What is Skewness?
Skewness is majorly used to determine the asymmetry or imbalance caused in a sample probability distribution. Basically, skewness explains to us to what extent there is tilt in data towards one side, and how it differs from a perfect Normal distribution, skewness can occur either side.
A distribution is called Normal Distribution when the data is perfectly symmetrical and forms a nice “bell-shaped curve”, with the same value as mean, median, and mode. And either side tails of the distribution will be perfectly equal which means skewness is exactly Zero. On a lighter note, it is almost impossible to find normally distributed data in the real-world. Before speaking on the skewness, we need to know about basic central tendencies and standard deviation which are used to understand the data:
Mean is nothing but average of any data given, it can be simply said as the sum of total values divided by the total number of values.
Median in exactly the central value of data. It is calculated by arranging the data in ascending order and get the value of the middle index [(N+1)/2]
In case if there are Even a number of points in data Mean of two middle indexes would be considered as the median.
mode is nothing but most repeated value, majorly used with categorical variables.
How much on an average square root of squared distance does my data lies away from the mean, basically explains the consistency of the data around mean.

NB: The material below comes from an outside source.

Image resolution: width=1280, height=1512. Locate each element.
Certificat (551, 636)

If there is skewness in data all the 3 central tendencies mentioned above would differ from each other based on the type of skewness. There are two kinds of Skewness,
Positively skewed Distribution:
Mean in a Positively skewed Distribution will be highly affected by the values at extreme right-side values of the distribution hence mean would turn out to be more than that of the median and mode in this distribution. This distribution is also called as rightly skewed, in this distribution Mean > Median > Mode.
Negatively skewed Distribution:
In contrast to that of Positively skewed Distribution this would have most of the values clustered at right side part tail but few extreme small values in the left tail which can affect the mean the fall down to the left side of the peak. This distribution can also be called left-skewed distribution, central tendencies of this distribution follow the below order Mean < Median < Mode
Example to understand the skewness,
Suppose let’s say that your company gives you performance bonus to you every quarter of Rs.10000 but its variable, assume that you are being worked with the company for past 15 years and you build a distribution with all the variable pay that you got being in the company,
If the distribution plotted turns out to be a positively skewed one we can attest that many times you have got less variable pay compared to mean, but very few times you have got highest of the variable pay’s, but this makes you happy because values on right side of distribution helps you to earn more than what company has promised you on an average.

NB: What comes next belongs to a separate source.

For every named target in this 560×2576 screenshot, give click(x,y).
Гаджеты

Note: just a reciprocal of this example can be considered for if your distribution turns out to be negatively skewed.
Why Should we bother much about Skewness?
We already discussed that a real-life data will not be always perfect, and it will be skewed towards some side, but before discussing on what extent of skewness is bad to our results, let us look at why skewness brings that imbalance in our results.
If our data is skewed it obviously represents the presence of outliers in the data, which will highly affect the result of my model’s performance, mainly in regression-based models since always it depends on the mean and standard deviation for the prediction of results. There are some new and good tree-based models that can nullify the effect of outliers on results and still can give some amazing results with skewed data also, but still, we miss a chance of trying out different models for prediction.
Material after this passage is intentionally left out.